I am inspired by the wording of these adverts and of their typeface and setting - I hope to use the marvellous print facilities and the expertise of the print technicians to try and create work that looks similar to this, though as yet I'm not sure what form it will take, I'm still mulling over that.
The other thing I've been mulling over and changing is my studio space - and by studio what I really mean is back bedroom. So with the help of my ever lovely and supportive husband it has been rearranged, wall space-wise a couple of pictures have been replaced with cork noticeboards and we sent a lot of books we no longer want to the charity shop (4 bags worth) thereby clearing up 4 shelves which are now solely for my MA use - how quickly will they fill up I wonder........
I'm also mulling over a lesson I learnt regarding this sculpture which as a piece in itself leaves me cold but the ideas behind it I think are really interesting so I think I need to learn to look at things a bit more in depth before I dismiss them in future.
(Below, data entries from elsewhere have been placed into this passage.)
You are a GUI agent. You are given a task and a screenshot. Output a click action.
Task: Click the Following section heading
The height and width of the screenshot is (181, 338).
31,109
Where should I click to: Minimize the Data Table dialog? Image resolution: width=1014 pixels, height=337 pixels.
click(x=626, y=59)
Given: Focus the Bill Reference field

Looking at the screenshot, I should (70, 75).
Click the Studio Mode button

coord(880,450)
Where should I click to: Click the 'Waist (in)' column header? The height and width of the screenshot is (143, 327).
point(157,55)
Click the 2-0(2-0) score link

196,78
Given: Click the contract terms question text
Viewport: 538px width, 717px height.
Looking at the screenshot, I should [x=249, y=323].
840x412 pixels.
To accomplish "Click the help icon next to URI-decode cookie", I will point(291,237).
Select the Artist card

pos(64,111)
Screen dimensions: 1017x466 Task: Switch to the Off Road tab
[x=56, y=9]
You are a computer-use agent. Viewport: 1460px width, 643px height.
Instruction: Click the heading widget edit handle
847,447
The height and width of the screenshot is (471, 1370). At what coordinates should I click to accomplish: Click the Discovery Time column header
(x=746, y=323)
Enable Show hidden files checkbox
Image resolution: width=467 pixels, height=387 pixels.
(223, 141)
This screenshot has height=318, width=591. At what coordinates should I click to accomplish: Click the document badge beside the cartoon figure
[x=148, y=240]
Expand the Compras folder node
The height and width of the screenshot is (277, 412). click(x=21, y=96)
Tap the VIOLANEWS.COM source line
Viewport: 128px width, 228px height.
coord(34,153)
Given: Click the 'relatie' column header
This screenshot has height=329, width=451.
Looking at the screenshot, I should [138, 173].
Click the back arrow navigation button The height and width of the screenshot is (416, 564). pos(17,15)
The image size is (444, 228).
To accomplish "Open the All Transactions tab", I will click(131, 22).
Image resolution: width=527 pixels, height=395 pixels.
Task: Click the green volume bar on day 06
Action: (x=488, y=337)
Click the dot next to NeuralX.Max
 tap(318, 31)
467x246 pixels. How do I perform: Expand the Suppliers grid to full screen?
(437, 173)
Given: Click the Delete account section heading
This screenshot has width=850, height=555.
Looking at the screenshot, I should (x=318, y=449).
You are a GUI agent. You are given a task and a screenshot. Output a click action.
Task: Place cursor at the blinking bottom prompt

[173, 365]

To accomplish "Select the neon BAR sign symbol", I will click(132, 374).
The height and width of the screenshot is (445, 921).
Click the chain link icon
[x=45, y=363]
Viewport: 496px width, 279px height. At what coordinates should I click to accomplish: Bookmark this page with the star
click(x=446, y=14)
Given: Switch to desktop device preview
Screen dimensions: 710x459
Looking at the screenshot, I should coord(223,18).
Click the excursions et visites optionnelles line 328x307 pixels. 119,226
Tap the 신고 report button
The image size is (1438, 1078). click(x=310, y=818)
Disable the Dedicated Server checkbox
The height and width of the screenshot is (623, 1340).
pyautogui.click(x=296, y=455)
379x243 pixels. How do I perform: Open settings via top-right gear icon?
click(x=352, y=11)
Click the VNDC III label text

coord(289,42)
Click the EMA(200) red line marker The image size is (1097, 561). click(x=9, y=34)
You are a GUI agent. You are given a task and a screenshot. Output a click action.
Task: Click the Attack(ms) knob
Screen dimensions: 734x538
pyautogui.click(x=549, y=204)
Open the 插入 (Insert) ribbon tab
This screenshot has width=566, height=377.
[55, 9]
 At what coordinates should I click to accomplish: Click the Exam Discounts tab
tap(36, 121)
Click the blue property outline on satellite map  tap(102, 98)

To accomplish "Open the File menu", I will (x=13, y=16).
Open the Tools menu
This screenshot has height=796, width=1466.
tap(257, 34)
I've also managed to read a paper online - no mean feat as I much prefer paper and don't get so distracted by online nonsense when reading a book in the library and finished an article by Audrey Linkman on Post Mortem Portraiture in Britain 1860-1910 which detailed not only the aesthetics of such a practice but also some of the unpleasant practicalities...I will never look at a teaspoon handle in the same way again.
So much wonderful food for thought....so much inspiration for artwork.....
The British Library has opened it's Terror and Wonder Exhibition details here and I am really looking forward to seeing it - not least because the contents are right up my alley (or should that be right down my graveyard?) and also because last April when I was in Whitby I met one of my photographic heroes Martin Parr who was there taking photos for this exhibition and he very kindly let me take this picture.
B+W 35mm taken with Minolta 7000A lucky chum who got to the opening said that my photos of Whitby are better than his. High praise indeed as I think his photos are wonderful. Leaving aside the highly subjective nature of what makes a 'good' photograph I wondered if it is also something to do with the fact that he is an outside observer as opposed to an active participant in the festival like myself which then led me to think about the differences between observers and participants.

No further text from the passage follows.